Ullswater is the second largest lake in the Lake District, being about nine miles long and 0.75 miles wide. It’s a steady walk without any steep inclines- perfect for any age or abilities.

Penrith

An ideal base to take day trips from, but a limited amount of open restaurants limits this towns appeal in such times. Many of the shop windows state that the bar/store/centre will not be reopening due t0 the financial repercussions of the ongoing pandemic. This said, the George Hotel and Dockrey Hall Bar and Restaurant are both very appreciative of the (small) influx of tourists that are slowly emerging and it’s reflected in their customer service. With everything from Sunday Lunch to Steak Burgers, both serve typical pub grub with an aesthetic presentation makes this small town worth the visit, even if it’s just for an evening meal or to take advantage of the direct train to Edinburgh.

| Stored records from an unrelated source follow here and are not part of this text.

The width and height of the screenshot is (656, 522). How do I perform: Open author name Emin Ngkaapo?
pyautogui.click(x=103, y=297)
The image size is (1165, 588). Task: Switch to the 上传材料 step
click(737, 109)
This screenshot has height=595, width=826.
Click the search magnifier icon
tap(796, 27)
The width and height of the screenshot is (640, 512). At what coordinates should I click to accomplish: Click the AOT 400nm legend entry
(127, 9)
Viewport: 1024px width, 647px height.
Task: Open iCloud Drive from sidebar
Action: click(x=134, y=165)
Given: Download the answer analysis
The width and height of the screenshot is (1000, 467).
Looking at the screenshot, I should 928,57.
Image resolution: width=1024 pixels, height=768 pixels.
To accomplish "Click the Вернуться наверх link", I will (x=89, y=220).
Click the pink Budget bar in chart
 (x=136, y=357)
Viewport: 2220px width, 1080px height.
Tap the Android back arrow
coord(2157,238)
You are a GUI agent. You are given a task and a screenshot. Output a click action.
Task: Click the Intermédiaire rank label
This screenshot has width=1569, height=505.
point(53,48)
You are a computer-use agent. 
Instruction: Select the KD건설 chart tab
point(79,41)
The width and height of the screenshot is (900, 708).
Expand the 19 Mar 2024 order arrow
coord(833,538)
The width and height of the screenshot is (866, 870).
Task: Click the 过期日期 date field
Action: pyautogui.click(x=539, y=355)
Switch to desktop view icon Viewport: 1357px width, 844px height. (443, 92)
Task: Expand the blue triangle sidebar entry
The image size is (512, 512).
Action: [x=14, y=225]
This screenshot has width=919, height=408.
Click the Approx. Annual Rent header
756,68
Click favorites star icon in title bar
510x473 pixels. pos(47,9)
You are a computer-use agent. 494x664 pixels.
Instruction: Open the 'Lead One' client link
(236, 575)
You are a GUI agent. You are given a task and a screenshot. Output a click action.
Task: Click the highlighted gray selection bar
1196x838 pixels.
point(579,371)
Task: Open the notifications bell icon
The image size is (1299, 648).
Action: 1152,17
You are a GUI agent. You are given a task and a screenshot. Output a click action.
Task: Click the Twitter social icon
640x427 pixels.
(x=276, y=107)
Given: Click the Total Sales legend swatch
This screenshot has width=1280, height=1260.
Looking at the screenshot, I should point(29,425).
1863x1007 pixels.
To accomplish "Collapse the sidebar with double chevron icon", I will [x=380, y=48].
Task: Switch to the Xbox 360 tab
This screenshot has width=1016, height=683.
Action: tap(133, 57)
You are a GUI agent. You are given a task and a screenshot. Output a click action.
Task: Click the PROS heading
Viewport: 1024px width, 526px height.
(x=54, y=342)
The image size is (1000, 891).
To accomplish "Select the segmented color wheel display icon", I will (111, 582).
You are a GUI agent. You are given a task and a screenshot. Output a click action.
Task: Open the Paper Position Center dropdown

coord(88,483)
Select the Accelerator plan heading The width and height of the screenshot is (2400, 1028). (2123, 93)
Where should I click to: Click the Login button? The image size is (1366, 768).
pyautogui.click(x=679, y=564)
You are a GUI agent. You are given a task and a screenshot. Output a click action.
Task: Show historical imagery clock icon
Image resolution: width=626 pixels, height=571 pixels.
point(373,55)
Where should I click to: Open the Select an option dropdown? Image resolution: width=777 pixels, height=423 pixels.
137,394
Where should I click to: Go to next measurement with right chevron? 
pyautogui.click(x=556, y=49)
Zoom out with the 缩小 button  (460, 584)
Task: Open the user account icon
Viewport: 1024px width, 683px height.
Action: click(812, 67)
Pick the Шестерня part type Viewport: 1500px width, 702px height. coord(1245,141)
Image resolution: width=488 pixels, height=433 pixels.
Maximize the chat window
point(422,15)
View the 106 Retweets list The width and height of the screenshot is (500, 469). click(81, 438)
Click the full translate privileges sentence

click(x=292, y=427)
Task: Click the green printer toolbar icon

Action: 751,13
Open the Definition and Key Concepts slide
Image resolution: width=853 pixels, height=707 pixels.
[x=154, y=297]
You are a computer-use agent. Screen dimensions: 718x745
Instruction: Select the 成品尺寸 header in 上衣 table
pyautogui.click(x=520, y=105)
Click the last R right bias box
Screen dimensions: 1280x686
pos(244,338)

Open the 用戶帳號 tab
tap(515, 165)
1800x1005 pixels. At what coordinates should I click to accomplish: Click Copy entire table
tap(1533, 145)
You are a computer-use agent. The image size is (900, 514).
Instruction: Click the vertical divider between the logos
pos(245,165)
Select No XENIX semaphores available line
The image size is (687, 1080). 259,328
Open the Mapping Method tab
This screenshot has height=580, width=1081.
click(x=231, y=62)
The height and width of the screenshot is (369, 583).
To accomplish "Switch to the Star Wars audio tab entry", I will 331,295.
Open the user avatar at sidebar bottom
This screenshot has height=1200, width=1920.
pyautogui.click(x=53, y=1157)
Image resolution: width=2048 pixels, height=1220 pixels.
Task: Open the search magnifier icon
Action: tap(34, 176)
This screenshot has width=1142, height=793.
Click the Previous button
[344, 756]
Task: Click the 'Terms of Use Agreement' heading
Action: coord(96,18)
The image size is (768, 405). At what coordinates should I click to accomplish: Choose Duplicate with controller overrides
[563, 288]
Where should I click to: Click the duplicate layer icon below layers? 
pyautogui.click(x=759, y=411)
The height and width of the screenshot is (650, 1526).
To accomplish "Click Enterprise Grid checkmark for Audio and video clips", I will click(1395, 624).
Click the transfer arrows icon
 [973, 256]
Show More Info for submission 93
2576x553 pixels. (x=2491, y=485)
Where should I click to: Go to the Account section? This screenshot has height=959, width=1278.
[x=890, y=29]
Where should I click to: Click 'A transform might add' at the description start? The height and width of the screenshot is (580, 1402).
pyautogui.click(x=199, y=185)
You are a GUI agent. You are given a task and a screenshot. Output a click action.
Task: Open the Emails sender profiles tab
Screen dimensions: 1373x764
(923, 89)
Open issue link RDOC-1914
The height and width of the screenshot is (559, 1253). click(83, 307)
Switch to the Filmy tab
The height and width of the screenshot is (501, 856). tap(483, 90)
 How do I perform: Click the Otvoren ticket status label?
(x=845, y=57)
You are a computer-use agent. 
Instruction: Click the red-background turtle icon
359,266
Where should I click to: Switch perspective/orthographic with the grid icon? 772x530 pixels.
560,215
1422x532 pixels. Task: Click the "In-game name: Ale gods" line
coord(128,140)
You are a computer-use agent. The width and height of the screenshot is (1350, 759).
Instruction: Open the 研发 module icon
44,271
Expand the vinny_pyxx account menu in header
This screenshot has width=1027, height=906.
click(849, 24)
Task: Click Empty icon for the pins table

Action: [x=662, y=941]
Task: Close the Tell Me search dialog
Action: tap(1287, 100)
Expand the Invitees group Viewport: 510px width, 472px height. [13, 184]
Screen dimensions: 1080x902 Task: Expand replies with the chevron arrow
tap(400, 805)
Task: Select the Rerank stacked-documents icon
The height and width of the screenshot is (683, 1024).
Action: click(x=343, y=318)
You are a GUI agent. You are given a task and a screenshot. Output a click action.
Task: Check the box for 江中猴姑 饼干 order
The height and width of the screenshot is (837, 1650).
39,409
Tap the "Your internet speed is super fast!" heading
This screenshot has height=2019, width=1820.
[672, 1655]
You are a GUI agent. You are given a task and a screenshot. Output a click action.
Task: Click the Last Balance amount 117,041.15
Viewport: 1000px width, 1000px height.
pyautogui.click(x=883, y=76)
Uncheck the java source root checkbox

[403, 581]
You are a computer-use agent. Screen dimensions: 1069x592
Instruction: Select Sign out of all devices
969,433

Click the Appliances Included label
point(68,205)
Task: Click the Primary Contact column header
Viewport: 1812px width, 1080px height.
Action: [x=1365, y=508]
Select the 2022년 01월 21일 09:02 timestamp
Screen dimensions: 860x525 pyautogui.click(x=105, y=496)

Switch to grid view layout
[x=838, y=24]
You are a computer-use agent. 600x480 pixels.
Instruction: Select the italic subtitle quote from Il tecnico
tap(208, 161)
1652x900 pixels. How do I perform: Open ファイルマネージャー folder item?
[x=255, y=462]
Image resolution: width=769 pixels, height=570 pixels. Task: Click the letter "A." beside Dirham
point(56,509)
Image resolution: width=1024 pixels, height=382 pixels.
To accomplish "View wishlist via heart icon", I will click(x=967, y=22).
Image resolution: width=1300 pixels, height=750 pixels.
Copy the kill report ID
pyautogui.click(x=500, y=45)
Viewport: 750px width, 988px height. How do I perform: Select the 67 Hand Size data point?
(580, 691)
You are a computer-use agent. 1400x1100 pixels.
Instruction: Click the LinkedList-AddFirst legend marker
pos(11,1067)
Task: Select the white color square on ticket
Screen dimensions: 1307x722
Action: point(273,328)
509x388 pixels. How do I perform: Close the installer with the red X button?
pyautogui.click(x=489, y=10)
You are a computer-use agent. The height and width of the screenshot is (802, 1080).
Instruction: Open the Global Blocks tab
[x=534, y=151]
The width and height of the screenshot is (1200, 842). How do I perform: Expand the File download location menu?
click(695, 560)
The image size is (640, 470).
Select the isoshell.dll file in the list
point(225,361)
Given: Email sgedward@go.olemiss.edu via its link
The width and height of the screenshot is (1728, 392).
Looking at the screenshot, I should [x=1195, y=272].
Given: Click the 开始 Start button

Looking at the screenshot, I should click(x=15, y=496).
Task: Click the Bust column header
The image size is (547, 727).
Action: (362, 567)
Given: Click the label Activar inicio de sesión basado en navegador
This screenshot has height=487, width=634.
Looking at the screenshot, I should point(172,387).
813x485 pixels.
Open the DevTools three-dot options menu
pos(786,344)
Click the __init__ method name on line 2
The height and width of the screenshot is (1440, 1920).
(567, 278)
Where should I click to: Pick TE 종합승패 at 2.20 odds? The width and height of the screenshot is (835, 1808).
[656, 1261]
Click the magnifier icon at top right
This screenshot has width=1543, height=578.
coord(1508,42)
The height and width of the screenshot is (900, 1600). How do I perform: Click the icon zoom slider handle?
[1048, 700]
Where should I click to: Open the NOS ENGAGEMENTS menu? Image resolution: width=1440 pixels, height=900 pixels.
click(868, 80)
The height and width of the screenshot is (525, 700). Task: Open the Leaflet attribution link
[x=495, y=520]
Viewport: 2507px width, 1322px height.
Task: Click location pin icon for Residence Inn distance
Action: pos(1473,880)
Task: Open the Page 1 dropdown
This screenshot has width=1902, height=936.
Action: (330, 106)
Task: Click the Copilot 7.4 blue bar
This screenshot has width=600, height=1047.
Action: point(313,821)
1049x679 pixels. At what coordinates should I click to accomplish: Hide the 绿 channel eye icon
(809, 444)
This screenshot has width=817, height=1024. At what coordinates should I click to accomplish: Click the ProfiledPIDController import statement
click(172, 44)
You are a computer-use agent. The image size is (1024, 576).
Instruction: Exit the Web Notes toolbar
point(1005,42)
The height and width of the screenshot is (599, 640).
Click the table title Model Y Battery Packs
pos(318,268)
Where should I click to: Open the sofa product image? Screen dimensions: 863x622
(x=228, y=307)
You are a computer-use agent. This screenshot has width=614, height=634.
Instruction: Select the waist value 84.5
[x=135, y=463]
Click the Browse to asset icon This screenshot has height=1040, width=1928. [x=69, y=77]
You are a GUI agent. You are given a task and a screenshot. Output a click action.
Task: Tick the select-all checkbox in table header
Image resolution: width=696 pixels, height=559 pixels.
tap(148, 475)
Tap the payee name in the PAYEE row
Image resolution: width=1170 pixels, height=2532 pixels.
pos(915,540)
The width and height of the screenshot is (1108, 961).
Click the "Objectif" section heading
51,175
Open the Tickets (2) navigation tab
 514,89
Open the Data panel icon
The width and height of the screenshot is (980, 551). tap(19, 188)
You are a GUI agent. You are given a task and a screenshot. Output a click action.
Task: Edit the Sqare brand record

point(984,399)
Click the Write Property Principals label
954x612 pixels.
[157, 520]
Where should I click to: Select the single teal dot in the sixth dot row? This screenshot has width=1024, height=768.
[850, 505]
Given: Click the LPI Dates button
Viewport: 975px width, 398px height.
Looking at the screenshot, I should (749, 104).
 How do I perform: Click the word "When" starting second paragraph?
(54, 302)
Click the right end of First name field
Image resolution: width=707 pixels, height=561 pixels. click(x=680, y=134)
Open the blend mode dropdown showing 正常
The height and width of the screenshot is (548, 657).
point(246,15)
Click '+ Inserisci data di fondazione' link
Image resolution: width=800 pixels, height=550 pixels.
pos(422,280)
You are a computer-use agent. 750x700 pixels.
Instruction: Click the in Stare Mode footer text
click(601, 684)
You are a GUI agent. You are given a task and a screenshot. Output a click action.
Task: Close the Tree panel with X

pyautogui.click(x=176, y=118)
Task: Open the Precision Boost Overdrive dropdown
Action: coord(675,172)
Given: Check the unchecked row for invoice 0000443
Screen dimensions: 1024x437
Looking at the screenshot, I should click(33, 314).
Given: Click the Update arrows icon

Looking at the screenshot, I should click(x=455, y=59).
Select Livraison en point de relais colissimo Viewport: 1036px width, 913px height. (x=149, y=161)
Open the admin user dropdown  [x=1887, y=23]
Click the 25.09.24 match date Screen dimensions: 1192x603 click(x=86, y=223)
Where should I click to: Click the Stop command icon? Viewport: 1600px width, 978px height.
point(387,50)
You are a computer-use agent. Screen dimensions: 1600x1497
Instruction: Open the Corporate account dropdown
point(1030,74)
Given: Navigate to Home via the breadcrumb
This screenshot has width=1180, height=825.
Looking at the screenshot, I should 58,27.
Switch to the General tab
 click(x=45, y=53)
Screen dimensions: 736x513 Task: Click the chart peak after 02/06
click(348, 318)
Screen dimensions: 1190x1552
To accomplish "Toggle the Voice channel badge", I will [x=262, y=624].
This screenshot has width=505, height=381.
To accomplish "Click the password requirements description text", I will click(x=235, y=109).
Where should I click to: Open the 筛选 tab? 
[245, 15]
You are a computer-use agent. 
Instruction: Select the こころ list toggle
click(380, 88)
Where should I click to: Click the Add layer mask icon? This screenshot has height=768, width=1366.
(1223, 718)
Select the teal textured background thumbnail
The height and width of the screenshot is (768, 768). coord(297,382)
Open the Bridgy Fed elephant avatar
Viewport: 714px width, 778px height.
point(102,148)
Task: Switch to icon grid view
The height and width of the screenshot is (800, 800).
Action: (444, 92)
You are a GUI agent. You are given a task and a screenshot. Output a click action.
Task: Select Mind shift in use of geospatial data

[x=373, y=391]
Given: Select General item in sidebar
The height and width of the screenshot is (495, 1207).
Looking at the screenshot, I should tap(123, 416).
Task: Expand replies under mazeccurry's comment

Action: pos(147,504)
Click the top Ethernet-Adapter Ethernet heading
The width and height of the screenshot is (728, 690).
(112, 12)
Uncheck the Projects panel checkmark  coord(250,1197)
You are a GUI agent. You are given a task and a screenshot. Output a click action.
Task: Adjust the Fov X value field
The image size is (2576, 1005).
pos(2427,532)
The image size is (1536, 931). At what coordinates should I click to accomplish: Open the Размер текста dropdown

Watching the sunset over the remnants of Penrith Castle is a highlight for anyone wanting the perfect Instagram photo or interested in the history of the Lakes.

Kendal 

Home of the annual Mountain Festival and a holiday-maker favourite, Kendal is known across the UK as the town to visit for Cotswold culture. Independent cafes and mesmerising landscape paintings for sale against the backdrop of cobbled stones and handmade bunting. With such expectations does all bring a busier crowd and a long wait for even a cup of tea. But there are far fewer independent stores open for business, with many staying closed this Summer, either from the fear of being overwhelmed by tourists or paradoxically, struggling to make the high rent payments in the town centre.  Is it worth it? If you’re within driving distance and need to stock up on food or want an afternoon in suburbia then you won’t be disappointed.

If walking around the town is too much for you right now why not take a walk and find your next favourite sunset spot on the ‘Gate to the Lakes’?

So no, the Lake District isn’t exactly the same as it was on your family reunion last year, but with locals and tourists taking the necessary precautions to adhere to government guidelines, it seems like a pretty safe bet. It is the artists and the independent store owners and the family-run businesses that are in desperate need of our help right now. The few months spent with no tourists has already had a permanent impact on too many stores, particularly in areas like the Lake District where tourism is a valued and essential part of the economy.

If you are planning to take a holiday in the UK, please shop independently to help support the businesses currently struggling in the Lake District and  keep checking the local guidelines for any changes to regulations.